I called my best friend in Hawaii who arrived 2 days later. A heat wave was about to hit and I was driving around trying to make sure elderly residents had generators that were working, that they had petrol and fresh water inside their homes (most tank water was contaminated).


Jasmine and I continued helping as many as we could with our limited resources. We had $5,000 from Rotary on an account at Cameron's Hardware and the amazing volunteers. But also the amazing generosity of those on social media, with some of the volunteers sourcing huge numbers of vital supplies like emergency 1000L IBC water tanks that were then dropped to residents on our database. 

There ended up being a register of 72 residents with two people on the ground trying to co-ordinate groups of 12 volunteers every weekend. Week-days were spent driving around assessing properties, speaking with residents, contacting our whole database about water drops and town meetings (this alone would take 2 days as we needed to drive to those without phones), arranging materials and then attending town meetings, pleading for help.

So that is our story, we are not an aid agency, we are not professionals, just two residents and one Hawaiian volunteering months of our time and sanity. You can read the "Critical Ground Reports" to see the progress of the recovery effort so far.


If you are from an aid or government agency (especially mental health) look at our photos and watch the videos. See what we all experienced and what it looks like off the main roads. Then you will see the reality of what has been happening here and understand better than I can possibly explain what needs to be done. 

Those who need help most have not asked or seeked it out and will not. Don't thank us for what we have been doing, do what we have been doing. 
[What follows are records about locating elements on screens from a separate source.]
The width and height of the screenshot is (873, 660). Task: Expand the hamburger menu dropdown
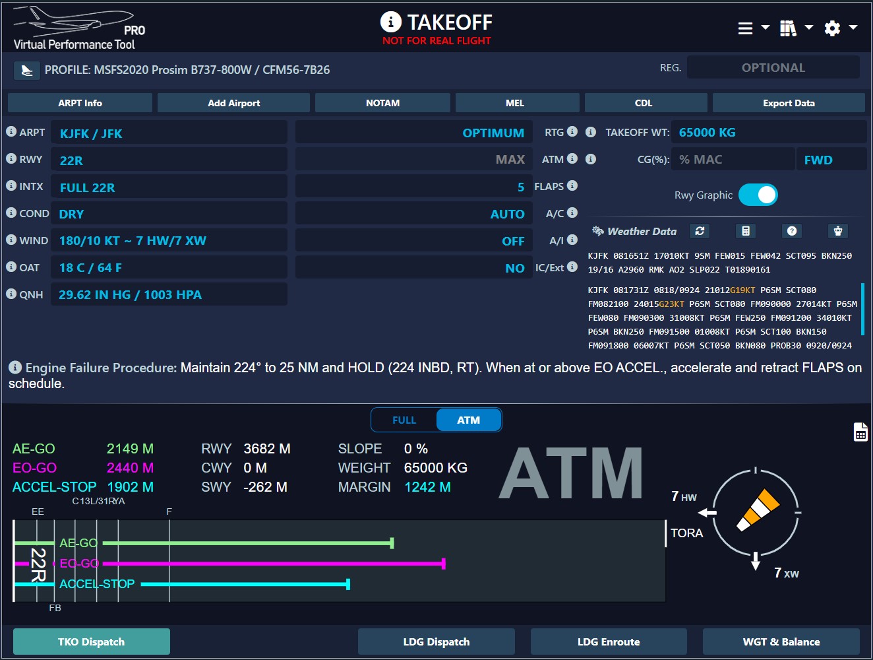click(753, 28)
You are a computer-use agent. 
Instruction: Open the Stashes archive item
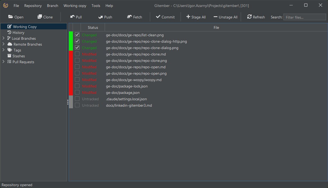click(x=18, y=56)
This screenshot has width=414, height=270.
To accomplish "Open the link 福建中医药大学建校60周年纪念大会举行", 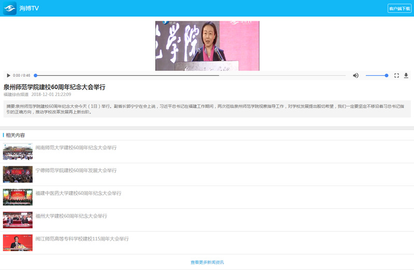I will pyautogui.click(x=78, y=193).
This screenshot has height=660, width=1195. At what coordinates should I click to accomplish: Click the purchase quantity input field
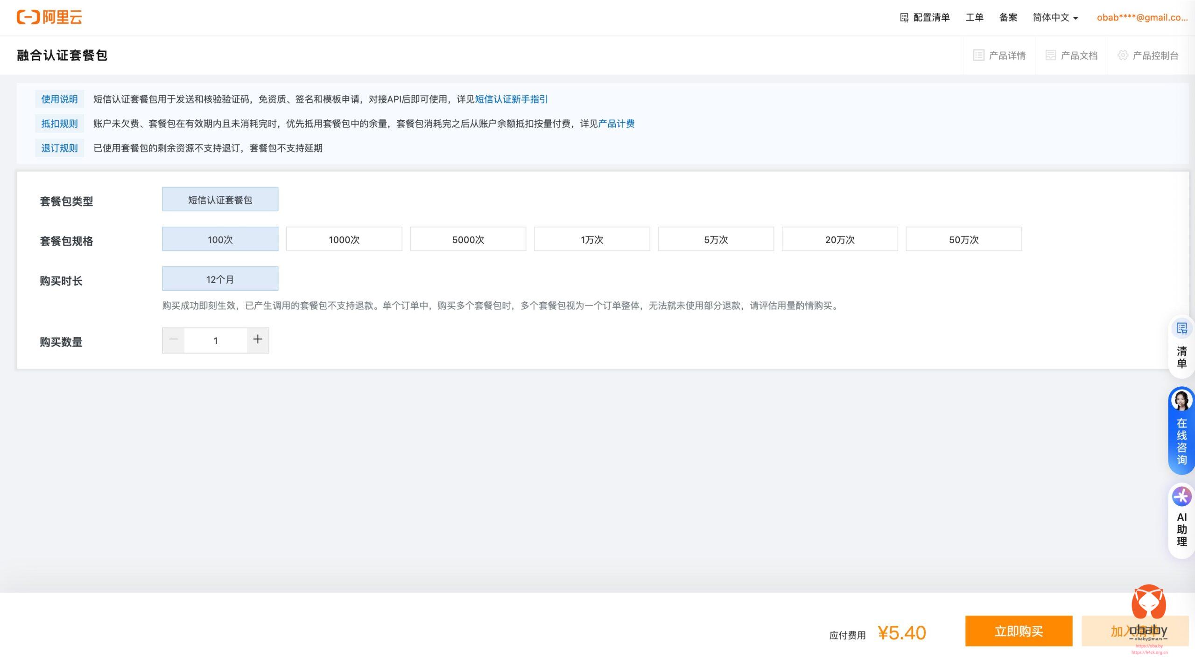click(215, 340)
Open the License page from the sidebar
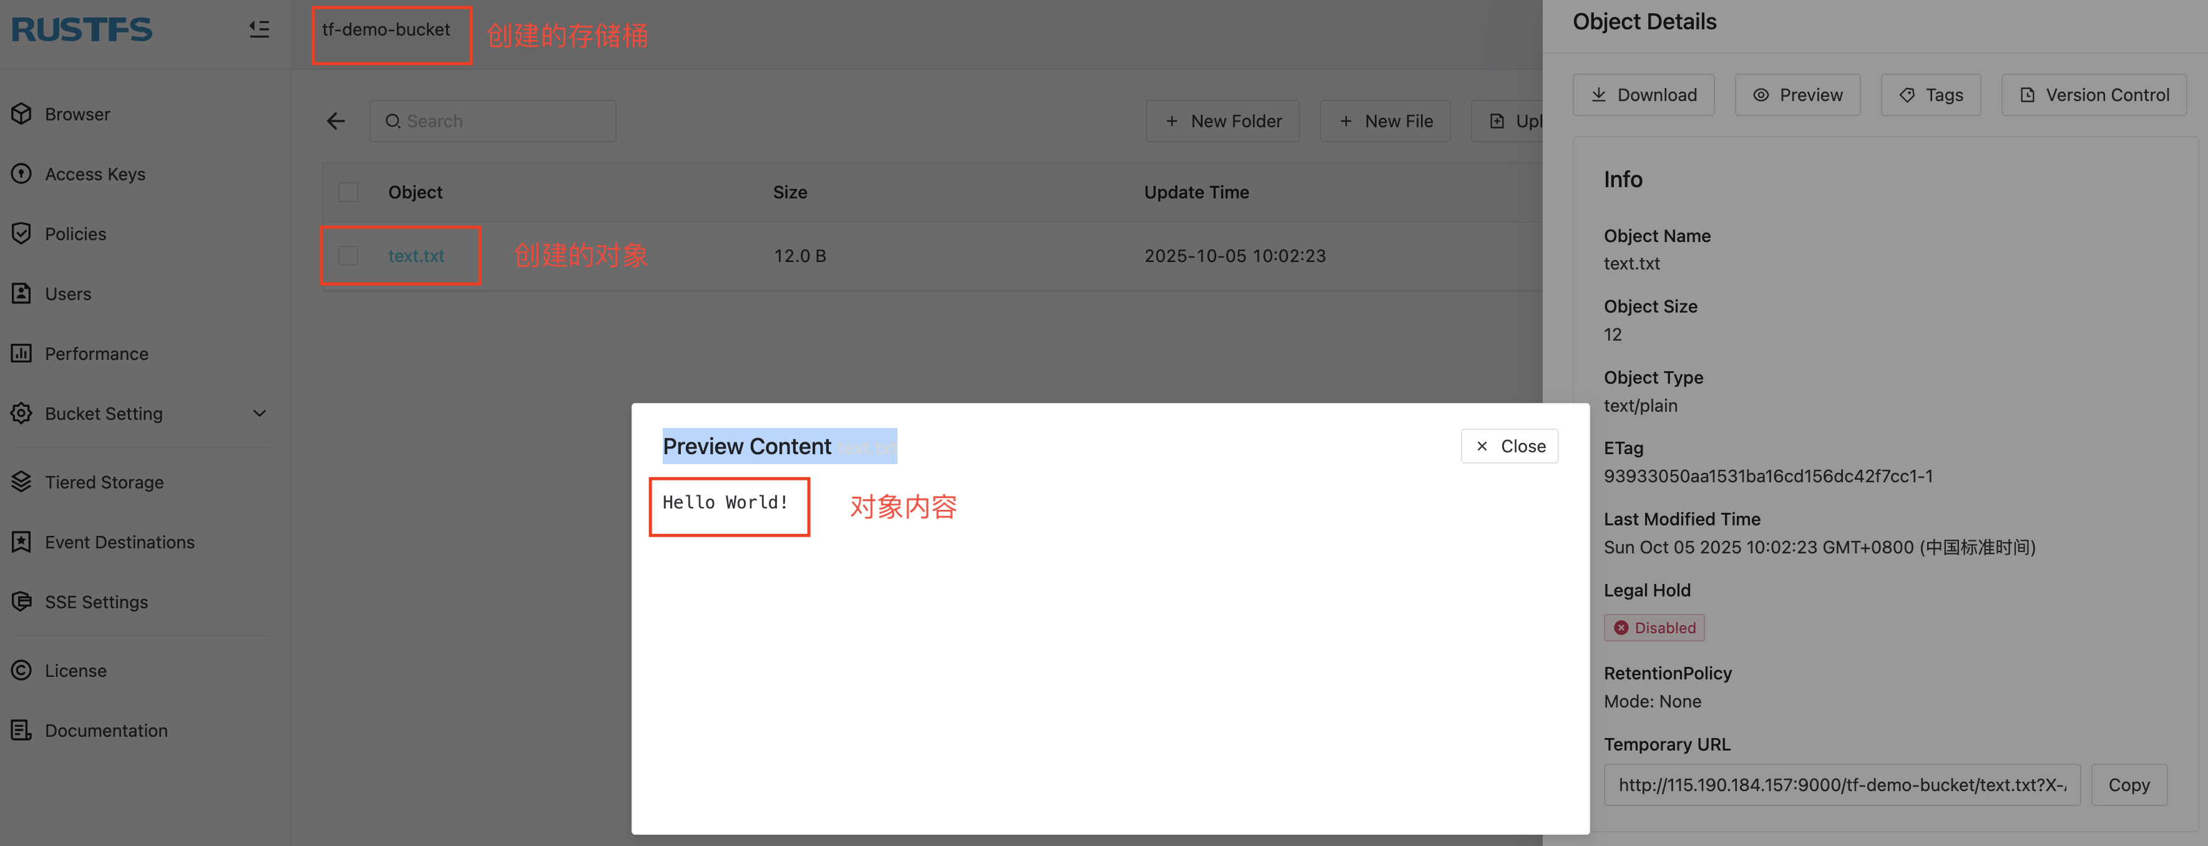The height and width of the screenshot is (846, 2208). (75, 670)
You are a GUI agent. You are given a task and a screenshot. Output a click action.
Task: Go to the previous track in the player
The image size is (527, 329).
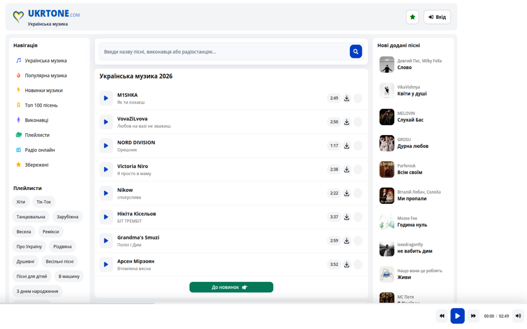[442, 316]
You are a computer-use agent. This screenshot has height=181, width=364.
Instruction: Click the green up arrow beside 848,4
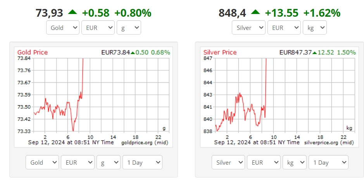[255, 12]
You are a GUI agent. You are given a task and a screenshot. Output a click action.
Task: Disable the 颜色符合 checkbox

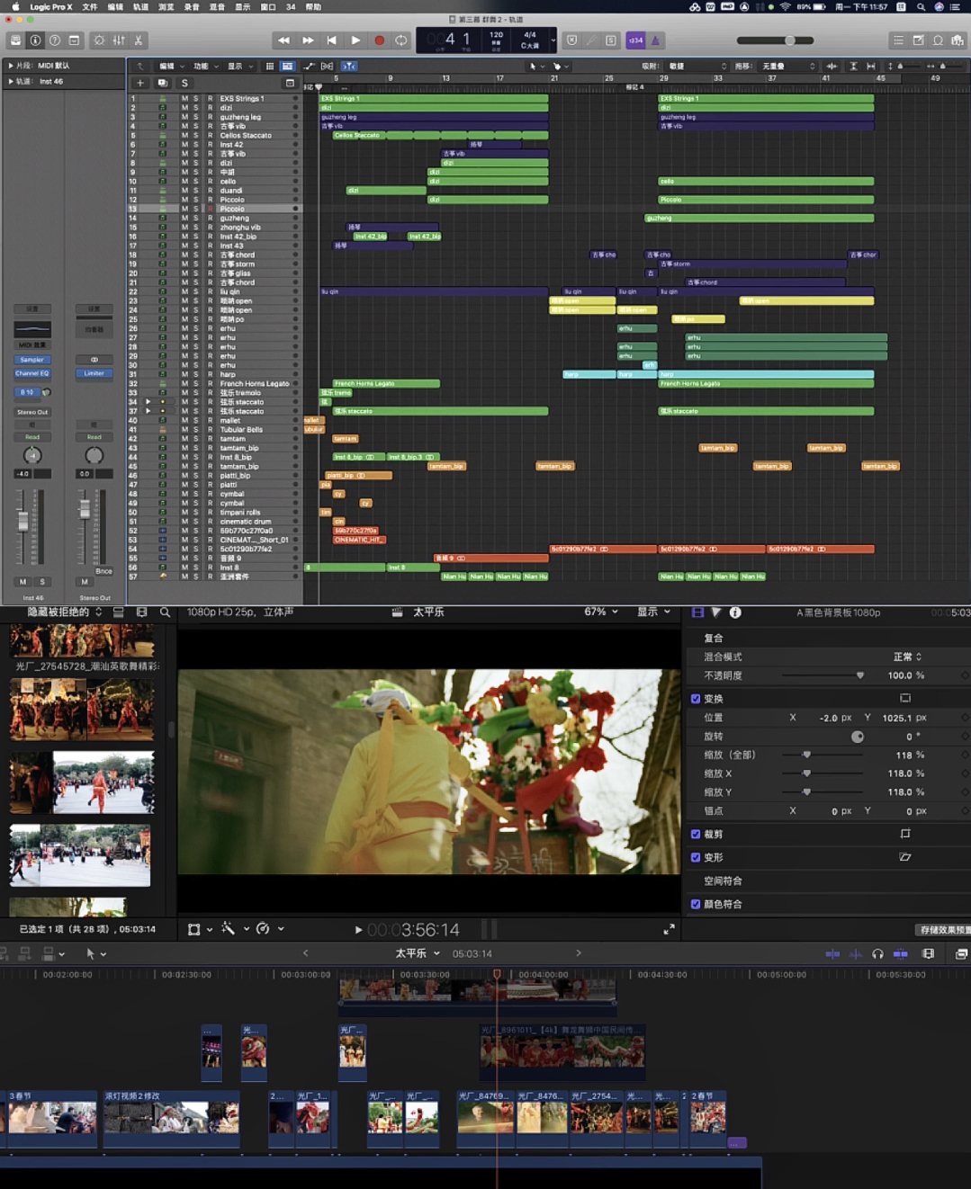[x=696, y=905]
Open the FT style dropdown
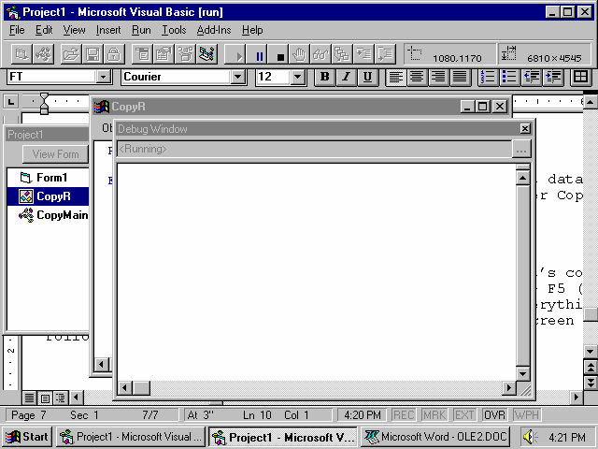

Knock on every resident's door, take the information residents need to them. Offer them help, don't wait for them to ask. Show up on their doorstep and say "this is what we can do for you.... here is all the info on access to mental health help, the latest from NSW cleanup etc. I will be back next week to update you and again offer you help and accurate information, you do not have to seek it out."

See, watch, listen. it is obvious when you see people on their properties, in their situation, what can be done to help them. They then don't have to "prove" their need, you will see it. It is usually not anything huge or resource heavy and just a matter of matching up the right people. All the reps have come to the town meetings which is fantastic. But there is always this moment after they have spoken, when they want to give someone all their flyers and information...... who takes the stack of flyers?...... and they give them to me. "Community led recovery" cannot rely on exhausted residents to organise things or get info to residents. 


We have been operating as a "disaster relief organisation" only because no-one else was. I'm tired. Diederick's tired. Jasmine is tired. Look at and watch what we have been through.



From Rebecca, a very tired resident of Mogo.